→ **Your task**: Starting with the line that contains "How do I perform: Toggle" and stopping after the line that contains "is (1014, 448).", copy the entries below exactly. Include nothing else.

→ **Materials provided**:
◆ ◆ ◆ ◆ ◆

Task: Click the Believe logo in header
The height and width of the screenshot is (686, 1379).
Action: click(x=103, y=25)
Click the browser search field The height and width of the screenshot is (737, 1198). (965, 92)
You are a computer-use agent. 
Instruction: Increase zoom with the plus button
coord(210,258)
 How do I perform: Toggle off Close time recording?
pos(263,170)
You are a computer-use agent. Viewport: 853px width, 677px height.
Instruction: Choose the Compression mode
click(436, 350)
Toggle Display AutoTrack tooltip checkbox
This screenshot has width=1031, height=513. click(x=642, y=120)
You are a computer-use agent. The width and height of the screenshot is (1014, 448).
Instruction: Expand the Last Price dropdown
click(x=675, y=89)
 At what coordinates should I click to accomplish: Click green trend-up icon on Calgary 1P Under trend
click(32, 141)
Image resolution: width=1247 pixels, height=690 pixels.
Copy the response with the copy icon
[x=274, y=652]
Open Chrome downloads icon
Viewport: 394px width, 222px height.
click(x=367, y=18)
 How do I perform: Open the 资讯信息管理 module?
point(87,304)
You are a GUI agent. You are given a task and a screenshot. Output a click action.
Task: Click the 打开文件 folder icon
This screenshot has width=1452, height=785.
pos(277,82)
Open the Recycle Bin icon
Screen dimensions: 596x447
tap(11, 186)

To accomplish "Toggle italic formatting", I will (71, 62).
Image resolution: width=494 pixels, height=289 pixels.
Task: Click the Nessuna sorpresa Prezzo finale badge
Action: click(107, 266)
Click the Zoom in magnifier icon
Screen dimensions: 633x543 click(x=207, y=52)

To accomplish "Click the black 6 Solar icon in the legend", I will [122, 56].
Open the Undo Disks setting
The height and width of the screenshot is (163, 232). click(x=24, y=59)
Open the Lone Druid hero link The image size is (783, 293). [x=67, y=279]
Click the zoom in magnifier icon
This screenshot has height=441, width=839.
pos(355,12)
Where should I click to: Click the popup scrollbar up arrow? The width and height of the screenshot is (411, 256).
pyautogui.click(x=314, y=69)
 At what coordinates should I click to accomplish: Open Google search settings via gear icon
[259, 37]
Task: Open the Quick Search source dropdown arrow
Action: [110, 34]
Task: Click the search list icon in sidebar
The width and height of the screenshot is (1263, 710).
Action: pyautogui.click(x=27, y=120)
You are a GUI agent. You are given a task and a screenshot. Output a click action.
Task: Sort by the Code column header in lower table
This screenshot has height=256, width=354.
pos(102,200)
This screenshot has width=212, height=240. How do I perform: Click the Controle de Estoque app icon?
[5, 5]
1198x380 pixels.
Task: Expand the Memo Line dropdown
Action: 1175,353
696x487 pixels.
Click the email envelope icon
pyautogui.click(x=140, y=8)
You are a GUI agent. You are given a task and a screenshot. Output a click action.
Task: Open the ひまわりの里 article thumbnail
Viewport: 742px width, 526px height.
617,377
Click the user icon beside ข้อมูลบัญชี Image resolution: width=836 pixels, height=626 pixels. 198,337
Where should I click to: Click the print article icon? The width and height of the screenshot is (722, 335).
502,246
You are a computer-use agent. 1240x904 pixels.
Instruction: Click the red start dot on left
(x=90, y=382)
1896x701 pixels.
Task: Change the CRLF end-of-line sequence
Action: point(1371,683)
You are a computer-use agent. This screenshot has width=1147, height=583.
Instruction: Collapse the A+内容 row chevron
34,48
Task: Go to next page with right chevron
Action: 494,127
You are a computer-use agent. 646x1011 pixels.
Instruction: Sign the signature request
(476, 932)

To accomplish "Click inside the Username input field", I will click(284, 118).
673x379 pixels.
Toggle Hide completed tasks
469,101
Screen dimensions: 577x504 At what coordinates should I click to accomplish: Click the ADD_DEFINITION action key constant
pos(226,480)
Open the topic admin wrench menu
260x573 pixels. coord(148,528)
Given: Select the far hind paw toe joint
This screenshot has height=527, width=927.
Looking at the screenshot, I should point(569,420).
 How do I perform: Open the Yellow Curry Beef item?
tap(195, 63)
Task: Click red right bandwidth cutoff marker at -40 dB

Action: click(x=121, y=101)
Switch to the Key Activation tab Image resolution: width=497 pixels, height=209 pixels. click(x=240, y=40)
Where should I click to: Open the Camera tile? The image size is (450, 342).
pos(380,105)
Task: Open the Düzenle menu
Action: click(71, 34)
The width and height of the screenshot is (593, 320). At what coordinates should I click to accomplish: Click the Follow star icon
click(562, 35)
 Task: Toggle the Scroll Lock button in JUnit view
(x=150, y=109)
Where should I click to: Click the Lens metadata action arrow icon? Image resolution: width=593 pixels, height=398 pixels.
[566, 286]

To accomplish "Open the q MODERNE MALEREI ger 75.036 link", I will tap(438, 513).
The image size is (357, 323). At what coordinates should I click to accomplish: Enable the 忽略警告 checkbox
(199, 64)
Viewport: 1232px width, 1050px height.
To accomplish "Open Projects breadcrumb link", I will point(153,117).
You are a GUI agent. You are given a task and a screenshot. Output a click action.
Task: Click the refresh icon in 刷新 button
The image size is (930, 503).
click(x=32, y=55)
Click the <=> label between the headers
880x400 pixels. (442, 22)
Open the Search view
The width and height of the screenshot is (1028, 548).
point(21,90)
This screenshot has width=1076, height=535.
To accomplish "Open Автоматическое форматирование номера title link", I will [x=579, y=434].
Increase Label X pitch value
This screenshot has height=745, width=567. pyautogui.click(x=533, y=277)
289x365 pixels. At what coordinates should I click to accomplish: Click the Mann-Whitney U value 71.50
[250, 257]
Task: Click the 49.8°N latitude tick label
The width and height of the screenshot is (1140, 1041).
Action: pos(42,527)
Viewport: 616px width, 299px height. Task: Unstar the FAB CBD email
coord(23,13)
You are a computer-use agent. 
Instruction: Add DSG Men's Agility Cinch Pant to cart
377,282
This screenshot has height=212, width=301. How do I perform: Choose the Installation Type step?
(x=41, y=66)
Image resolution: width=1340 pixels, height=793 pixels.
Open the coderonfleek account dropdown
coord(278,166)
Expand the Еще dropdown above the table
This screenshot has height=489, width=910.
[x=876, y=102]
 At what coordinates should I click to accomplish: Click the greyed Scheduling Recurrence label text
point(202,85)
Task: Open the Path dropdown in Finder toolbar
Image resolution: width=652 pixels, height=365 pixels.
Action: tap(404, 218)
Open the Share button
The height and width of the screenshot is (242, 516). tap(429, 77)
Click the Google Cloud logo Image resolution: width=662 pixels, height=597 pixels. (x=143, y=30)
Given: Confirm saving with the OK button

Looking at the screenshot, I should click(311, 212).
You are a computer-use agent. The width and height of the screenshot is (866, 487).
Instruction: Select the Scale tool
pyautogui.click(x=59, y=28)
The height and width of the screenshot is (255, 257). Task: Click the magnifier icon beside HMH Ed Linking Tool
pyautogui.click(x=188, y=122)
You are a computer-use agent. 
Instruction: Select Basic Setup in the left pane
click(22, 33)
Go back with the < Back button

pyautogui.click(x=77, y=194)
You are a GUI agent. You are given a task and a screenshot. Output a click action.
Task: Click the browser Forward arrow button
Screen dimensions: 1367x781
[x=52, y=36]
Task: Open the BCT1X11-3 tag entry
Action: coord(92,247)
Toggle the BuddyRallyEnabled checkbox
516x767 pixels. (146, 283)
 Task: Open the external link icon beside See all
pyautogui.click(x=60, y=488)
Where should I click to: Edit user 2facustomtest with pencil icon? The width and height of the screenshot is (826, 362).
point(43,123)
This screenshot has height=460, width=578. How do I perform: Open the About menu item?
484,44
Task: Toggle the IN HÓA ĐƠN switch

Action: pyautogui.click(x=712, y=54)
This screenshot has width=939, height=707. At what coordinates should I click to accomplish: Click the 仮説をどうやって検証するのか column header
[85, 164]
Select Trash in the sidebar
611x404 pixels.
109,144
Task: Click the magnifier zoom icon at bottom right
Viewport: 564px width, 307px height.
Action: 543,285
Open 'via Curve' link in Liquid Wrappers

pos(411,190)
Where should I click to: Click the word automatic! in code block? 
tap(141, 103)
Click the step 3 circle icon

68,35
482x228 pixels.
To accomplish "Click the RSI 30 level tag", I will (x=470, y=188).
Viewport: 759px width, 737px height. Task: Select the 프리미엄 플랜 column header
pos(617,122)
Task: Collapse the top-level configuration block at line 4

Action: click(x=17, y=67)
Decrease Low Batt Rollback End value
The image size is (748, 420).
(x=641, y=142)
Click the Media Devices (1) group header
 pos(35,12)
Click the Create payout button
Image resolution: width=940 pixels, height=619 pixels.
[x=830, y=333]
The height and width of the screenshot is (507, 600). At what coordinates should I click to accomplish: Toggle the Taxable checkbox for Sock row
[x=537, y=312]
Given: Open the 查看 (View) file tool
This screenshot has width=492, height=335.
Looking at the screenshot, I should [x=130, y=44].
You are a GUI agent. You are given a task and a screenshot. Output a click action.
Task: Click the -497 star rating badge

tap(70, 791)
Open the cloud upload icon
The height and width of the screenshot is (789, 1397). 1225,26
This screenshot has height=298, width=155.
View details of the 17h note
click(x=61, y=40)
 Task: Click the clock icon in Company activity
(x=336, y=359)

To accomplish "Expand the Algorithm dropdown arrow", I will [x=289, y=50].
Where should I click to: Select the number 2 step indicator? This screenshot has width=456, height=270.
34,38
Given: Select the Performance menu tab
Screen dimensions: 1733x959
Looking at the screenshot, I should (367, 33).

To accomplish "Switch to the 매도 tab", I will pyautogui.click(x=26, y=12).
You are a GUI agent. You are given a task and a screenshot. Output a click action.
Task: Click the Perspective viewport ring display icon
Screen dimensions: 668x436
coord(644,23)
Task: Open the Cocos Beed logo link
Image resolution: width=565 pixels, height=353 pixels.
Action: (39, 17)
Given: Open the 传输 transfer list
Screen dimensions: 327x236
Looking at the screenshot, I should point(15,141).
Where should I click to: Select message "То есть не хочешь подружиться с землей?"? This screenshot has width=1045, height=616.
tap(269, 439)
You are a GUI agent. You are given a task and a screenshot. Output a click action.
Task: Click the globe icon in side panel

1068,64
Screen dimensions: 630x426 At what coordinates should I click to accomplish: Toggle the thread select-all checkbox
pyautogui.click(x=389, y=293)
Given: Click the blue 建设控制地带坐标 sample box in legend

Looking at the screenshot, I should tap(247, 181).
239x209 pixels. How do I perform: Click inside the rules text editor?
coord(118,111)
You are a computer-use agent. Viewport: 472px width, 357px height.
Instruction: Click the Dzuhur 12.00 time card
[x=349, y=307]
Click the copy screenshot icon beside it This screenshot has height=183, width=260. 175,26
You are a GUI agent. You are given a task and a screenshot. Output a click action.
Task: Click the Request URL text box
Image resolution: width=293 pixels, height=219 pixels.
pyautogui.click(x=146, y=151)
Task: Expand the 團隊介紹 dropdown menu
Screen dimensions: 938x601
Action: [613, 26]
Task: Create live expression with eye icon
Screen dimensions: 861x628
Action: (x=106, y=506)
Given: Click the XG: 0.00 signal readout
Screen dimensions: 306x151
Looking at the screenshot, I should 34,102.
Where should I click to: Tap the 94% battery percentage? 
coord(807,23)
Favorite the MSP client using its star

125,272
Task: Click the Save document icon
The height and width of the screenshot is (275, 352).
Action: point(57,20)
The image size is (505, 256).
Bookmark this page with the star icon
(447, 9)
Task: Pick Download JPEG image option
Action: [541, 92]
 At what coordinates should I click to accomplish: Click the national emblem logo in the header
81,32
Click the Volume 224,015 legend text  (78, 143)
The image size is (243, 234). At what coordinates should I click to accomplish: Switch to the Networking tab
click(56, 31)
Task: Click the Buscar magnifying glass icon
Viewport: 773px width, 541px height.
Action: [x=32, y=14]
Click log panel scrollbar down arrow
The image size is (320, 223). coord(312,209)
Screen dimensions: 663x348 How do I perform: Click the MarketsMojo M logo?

◆ ◆ ◆ ◆ ◆

→ **Solution to this exercise**:
 How do I perform: Toggle off Close time recording?
pos(263,170)
You are a computer-use agent. Viewport: 853px width, 677px height.
Instruction: Choose the Compression mode
click(436, 350)
Toggle Display AutoTrack tooltip checkbox
This screenshot has width=1031, height=513. click(x=642, y=120)
You are a computer-use agent. The width and height of the screenshot is (1014, 448).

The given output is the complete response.